Dream visit to homeland, 50 years after displacement

‘Assamese people of Chinese origin’ group is travelling to Makum for the first time after deportation in 1962

October 22, 2013 05:05 am | Updated 05:05 am IST - Guwahati

Assam-born Chinese nationals at an interaction with the media inGuwahati on Monday. Photo: Ritu Raj Konwar

Assam-born Chinese nationals at an interaction with the media inGuwahati on Monday. Photo: Ritu Raj Konwar

On Wednesday night, 58-year-old Ho Yuet Ming will undertake a train journey from here to her birthplace Makum, a small town in upper Assam’s Tinsukia district, in search of her childhood friends she was separated from about 50 years ago.

Ming and her friends were deported to China in the aftermath of the 1962 war, and they belong to the seven-member “Assamese people of Chinese origin” group living in Hong Kong.

On the eve of this train journey that will take them to their childhood haunts, they have mixed feelings. The horrendous seven-day train journey they were forced to undertake on the eve of the signing of the India-China treaty is still etched in their memory.

About 1,500 Assamese people of Chinese origin had been rounded up on November 19, 1962 at Chinapatti in Makum and taken to the Deoli internment camp in Rajasthan. Ming, just eight then, was studying in Makum Chinese School in Makum town.

Now, the delegation has arrived in the State to proceed on its dream journey to Makum at the invitation of Sahitya Akademi Award winning novelist Rita Chowdhury. Dr. Chowdhury traced some of the displaced “Assamese people of Chinese origin” in Hong Kong while penning her famous Assamese novel Makam (meaning Golden Horse in Chinese) on their plight of forced displacement. Ming’s mother, the late Parbati Gowala, is a character in the novel.

“We are very happy to have come to Assam, our birthplace. I was born here. I still remember the names of some of my childhood friends. I am going to Makum and will be meeting them...” Ming, whose Assamese name is Anjali Gowala, said in Hindi during an interaction with the delegation.

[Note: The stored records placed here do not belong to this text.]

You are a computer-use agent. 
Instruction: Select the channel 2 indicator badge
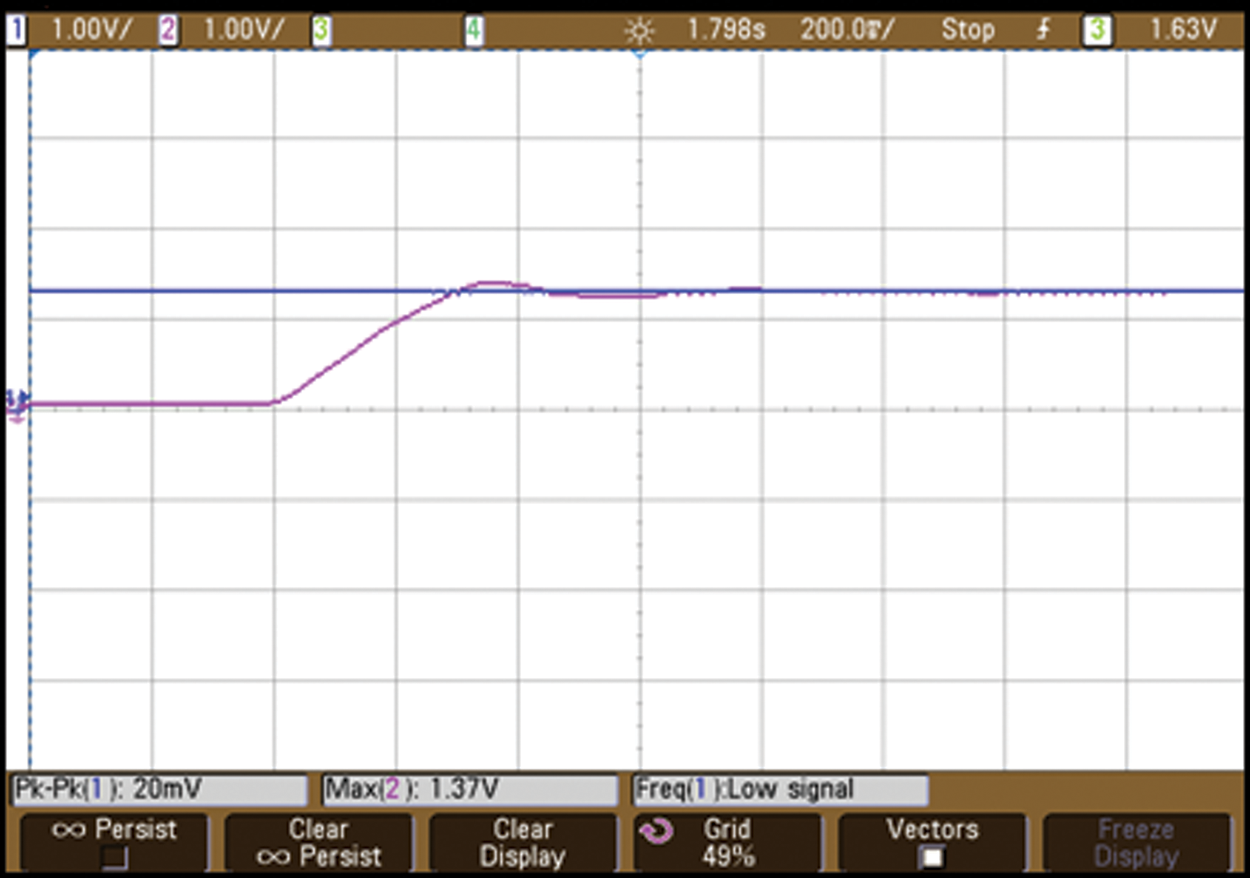[x=167, y=30]
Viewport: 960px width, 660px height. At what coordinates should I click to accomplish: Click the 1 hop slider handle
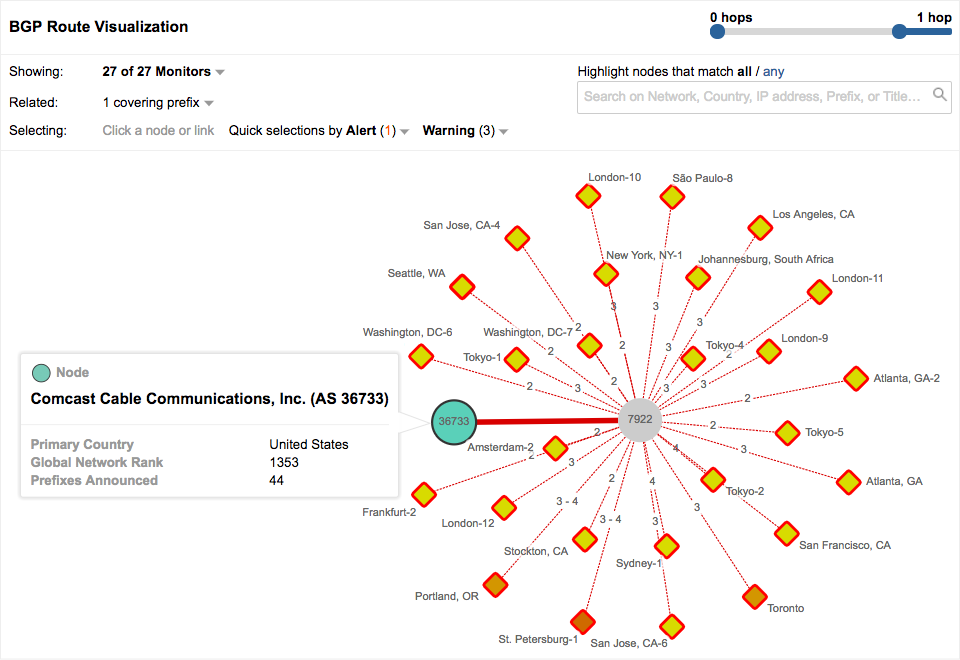899,32
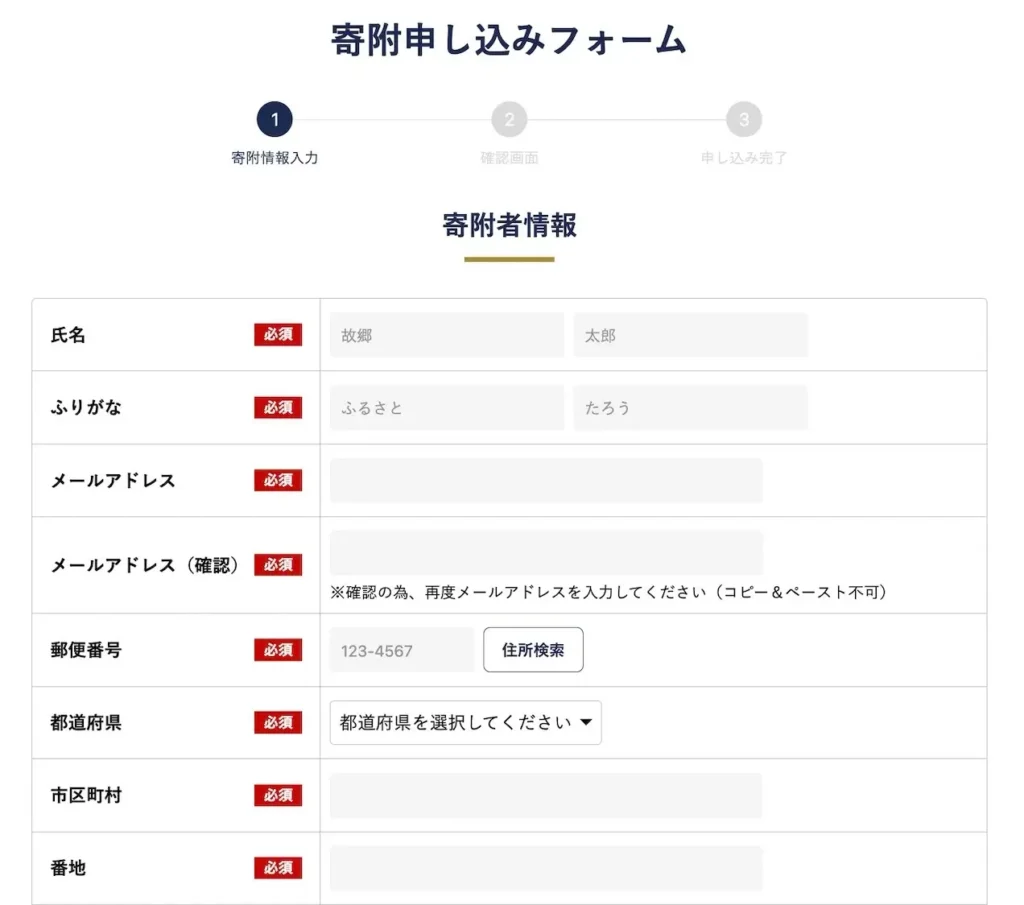The height and width of the screenshot is (905, 1024).
Task: Open the 都道府県 prefecture dropdown
Action: (465, 722)
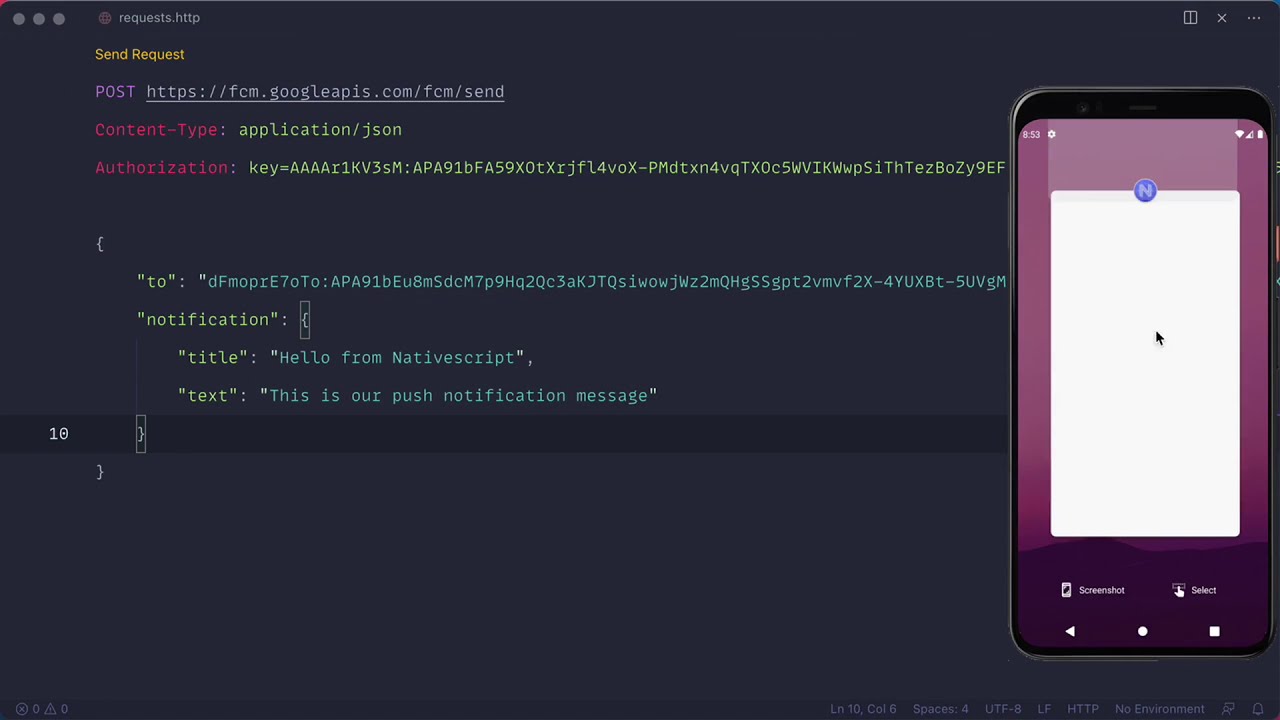This screenshot has width=1280, height=720.
Task: Open the fcm.googleapis.com send URL link
Action: (x=325, y=92)
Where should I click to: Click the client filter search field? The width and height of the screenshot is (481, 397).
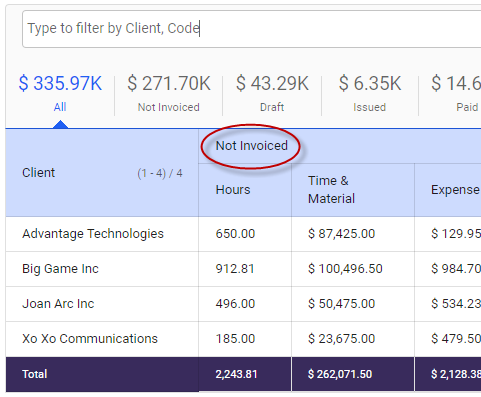point(252,29)

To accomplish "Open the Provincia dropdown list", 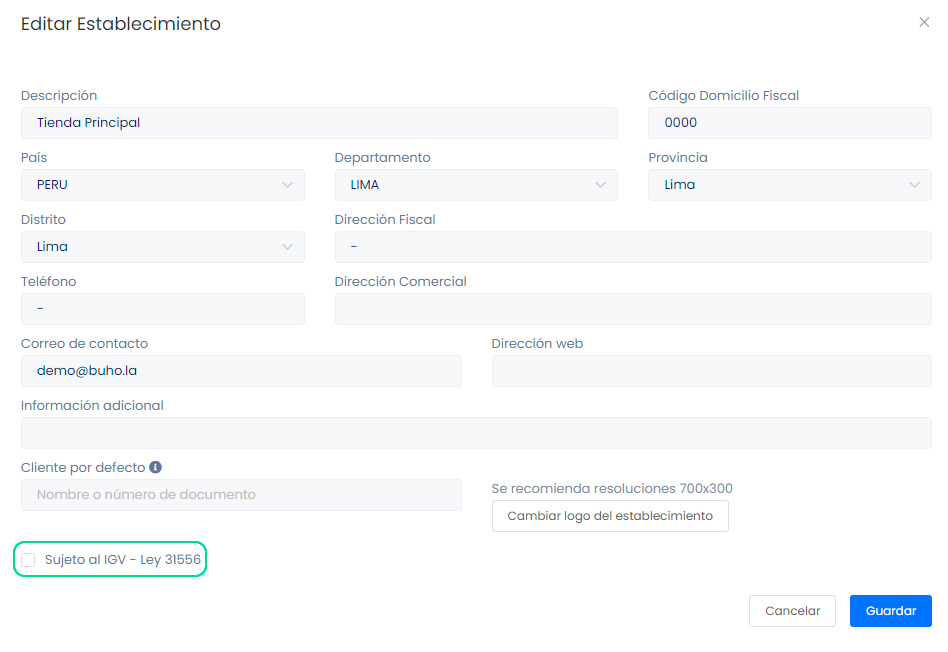I will (789, 185).
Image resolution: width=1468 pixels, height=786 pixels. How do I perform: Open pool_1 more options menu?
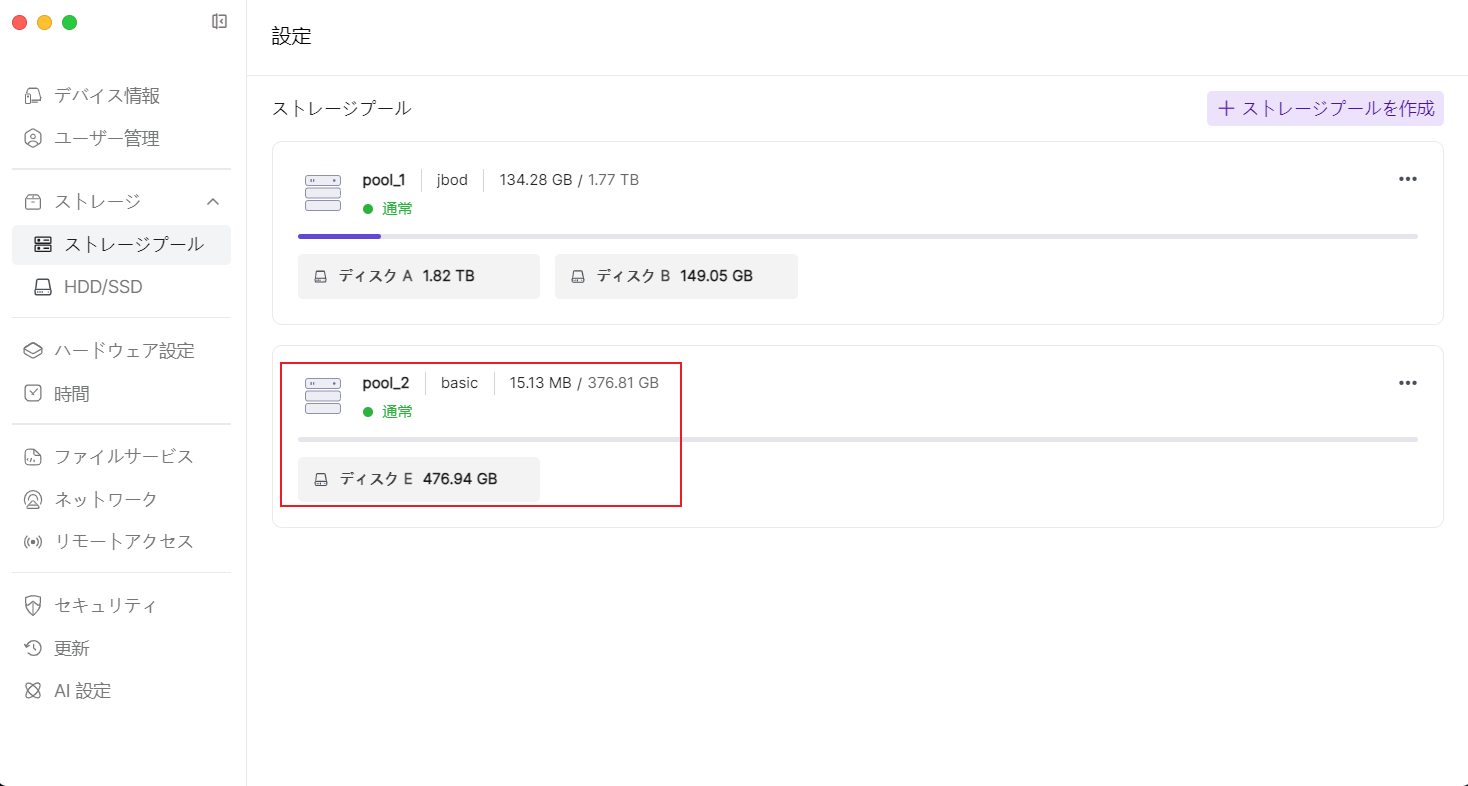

Ming’s father Ho Kong Wa was an artisan brought to Assam by the British, along with other Chinese labourers, artisans, tea growers and tea planters.

The delegation arrived in the city on Saturday and went to Shillong to meet some old friends. It returned here on Sunday.

Before a public felicitation, arranged by the Asom Jatiyabadi Yuba Chatra Parishad, the Assam Tea Tribe Student Association and Adharshila, a socio-cultural and literary organisation, the delegation watched a documentary — “The Divided Soul” — on Assamese people of Chinese origin, produced by Dr Chowdhury and directed by Dip Bhuyan.

Even as it turned nostalgic on seeing clips of Makum town, the group was guarded when asked questions about its deportation. Ming, however, made a fervent appeal to help them get official documents that will certify their birth in Assam.

Other members of the delegation are Ho Man Hing, Ho Yuk Mui, Ho Fung Oi, Chan Yuet Ho, Fung Kan Wan, Ho Choi Fung.

Pointing out that this is the biggest delegation of Assamese people of Chinese origin to have come to Assam, Dr. Chowdhury said Ming was emotional about the long-awaited journey.

When she traced the delegation and met Ming in Hong Kong, she told the novelist that it was her dream to visit her birthplace someday. This dream now has come true.